Welcome to the social web, a wonderful world of pure democracy where you and I are in charge. ‘Bottom up’ organisations where it is us, the masses, that make decisions for those up top. Grassroots campaigns through which you can fight huge faceless corporations. The modern web empowers us like never before to air our grievances, fight for what we think is right, and to save chocolate bars from a bygone age. It’s so easy; All you need is a computer, a susceptible mind, and an easily jerked knee.
The problem is, internet activism is so much easier than ‘real’ activism. It takes barely any effort to tick a box and register your support to a campaign, or to ‘retweet’ someone else’s observation or damning statement. Yet we’re supposed to consider the huge amount of statistics these polls, lists and virtual signatures amass to as worthy as a traditional march or picketing would have been. In the olden times, people really had to make an effort to stand up for things. Would a modern day Emily Pankhurst have really won the vote for women from a Facebook Group? Would Martin Luther King have had as much success in his fight for civil rights with a particularly memorable hashtag for his Twitter campaign?

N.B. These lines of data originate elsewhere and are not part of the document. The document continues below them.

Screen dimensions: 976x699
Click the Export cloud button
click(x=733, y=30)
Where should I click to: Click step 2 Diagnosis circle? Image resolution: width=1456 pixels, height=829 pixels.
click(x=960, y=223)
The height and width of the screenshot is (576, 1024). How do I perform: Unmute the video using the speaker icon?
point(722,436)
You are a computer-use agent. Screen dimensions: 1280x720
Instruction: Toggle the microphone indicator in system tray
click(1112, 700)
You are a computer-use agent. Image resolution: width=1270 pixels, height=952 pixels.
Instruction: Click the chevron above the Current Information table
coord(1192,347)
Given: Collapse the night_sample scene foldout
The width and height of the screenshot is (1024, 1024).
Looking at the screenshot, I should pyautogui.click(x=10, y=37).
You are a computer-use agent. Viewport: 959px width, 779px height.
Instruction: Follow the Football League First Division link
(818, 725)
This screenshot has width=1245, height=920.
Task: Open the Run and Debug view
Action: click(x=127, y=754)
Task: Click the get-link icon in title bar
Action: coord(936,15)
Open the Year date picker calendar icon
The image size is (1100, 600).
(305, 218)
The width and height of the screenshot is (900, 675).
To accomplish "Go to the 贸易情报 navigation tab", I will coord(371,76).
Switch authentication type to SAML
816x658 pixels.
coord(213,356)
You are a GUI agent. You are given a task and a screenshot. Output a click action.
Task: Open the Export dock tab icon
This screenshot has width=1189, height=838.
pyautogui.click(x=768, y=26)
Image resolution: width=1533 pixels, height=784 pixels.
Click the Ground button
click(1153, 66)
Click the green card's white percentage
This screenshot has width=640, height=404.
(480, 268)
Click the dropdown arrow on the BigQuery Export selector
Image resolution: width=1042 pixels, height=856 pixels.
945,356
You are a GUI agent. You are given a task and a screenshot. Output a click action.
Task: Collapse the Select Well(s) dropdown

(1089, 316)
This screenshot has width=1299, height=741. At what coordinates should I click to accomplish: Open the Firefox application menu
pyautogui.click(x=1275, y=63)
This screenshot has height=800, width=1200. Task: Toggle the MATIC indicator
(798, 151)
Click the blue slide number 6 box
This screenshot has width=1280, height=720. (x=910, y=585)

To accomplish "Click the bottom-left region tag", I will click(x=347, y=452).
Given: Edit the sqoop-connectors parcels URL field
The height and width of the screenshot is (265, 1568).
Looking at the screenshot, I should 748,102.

Twitter is certainly the online campaigner’s service of choice right now, and the press are always keen to throw in anything gleaned from the site as a measure of the cultural zeitgeist. But isn’t a lot of this micro-moaning just a little predictable? As a quick scan through the Trending Topics on any given week shows, Twitter has a heavily liberal bias. Every week there’s some outrage about Sky News, Rupert Murdoch or Fox News. After a while campaigns just blur into one, and it’s hard to see the serious from the frivolous. Someone a bit racist, bigoted, homophobic, or just mental, has said something that’s quite rightly outraged a big chunk of people. And the big (organic, carbon-neutral) pitchfork wielding Twitter-mob descend upon those persons, sending around implicating quotes and feverishly typed quips, until they get some kind of apology.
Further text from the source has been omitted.